I have done some SQL statements by hand to begin to look at the data, but obviously this isn't going to be the way that the IT Director or analysts will work. So I am writing a quick Glade/Python screen for running the various searches and the current shot is below. This won't be used by end users and won't get much more bling & art. It will serve the purpose of allowing our staff to select a date range, select departments and then include/exclude various desktop functions. The ink coverage is estimated per print job and we will be able punch in the per page cost for HP printers and it will give an estimated cost of the range selected. Initial estimates are that this cost might be north of 150K a year. :\

If we can use the new desktop, portrait LCD monitors and iPads to change peoples work habits, I believe we can increase efficiencies and reduce costs.

Wednesday, May 04, 2011

A Good Detour Through Lake Worth Florida

The week has been productive. One smaller project that I completed was resyncing avant-window-navigator to the latest versions and deploying this on our Beta desktop. This has a fix in that allows the shinyswitcher to work with VNC and NX connections. I'll be testing that fully this afternoon. This was the last patch required to allow iPads to log into the City and get a fully functional desktop. Cool stuff.

The other project was initiated with a conference call to our IT friends at Lake Worth, Florida. They are exploring ways to implement thin clients, Linux and open source software packages. We offered to send them a copy of our customized thin client build to assist in this process. A customized build has a serious flaw: It's a customized build. :) It was designed for us, and our networking designs were hooked into the scripts which have matured and changed through the years. We have a long term goal of redoing our IP scheme, so making the thin client build a bit more modularized was on our radar anyway. I grabbed some post it notes and went through the code and made a list of all server connections and features that other organizations might want to disable and then built some new UI screens that appear on first boot. The new design makes IP changes a snap, and allows for additional government agencies to piggyback off the project if they so desire. A few hours of design, coding and testing and it's working. There are still some additional areas that need work, but enough is done that we can now ship them a copy of the build and it will work on their network. The UI could probably be better, but it only displays for 30 seconds the first time a thin client is configured and never is seen again. I got feedback from our support division and these screens allow them to touch and update a thin client faster than ever.

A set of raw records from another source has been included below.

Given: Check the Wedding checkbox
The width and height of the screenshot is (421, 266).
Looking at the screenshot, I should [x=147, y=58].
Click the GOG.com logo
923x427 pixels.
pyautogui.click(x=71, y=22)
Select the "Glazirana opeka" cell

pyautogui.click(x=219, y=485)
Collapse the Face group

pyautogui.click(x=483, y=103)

On first boot (factory settings), splash page is generic. This provides a visual cue that no settings are configured and the build is currently generic.



The build detects no settings and comes up to a configuration screen (glade/python) that requests that you pick the desired City. (( If you are a Government agency and thinking about HP 5745 thin clients, email me and let's chat about adding you to the build ))



The Site Settings tab has all of the options and IP addresses of servers.



Select the monitor resolution. We hard code the values into xorg.conf to ensure a consistent user experience.



How many monitors does the thin client have?



Does the monitor physically rotate to landscape and portrait? If the monitor doesn't turn, why even allow them to do so?



What is the function of the thin client? Some are are used for desktops, and others are used for Kiosks (human resources, cyber cafe).



After saving the settings, the thin client is now configured for City of Largo.



And users in Lake Worth will get all of their customized artwork.



It's always exciting to hear about other agencies that are exploring ways to save money and as mentioned, these changes improved the quality of code and functionality at our site as well.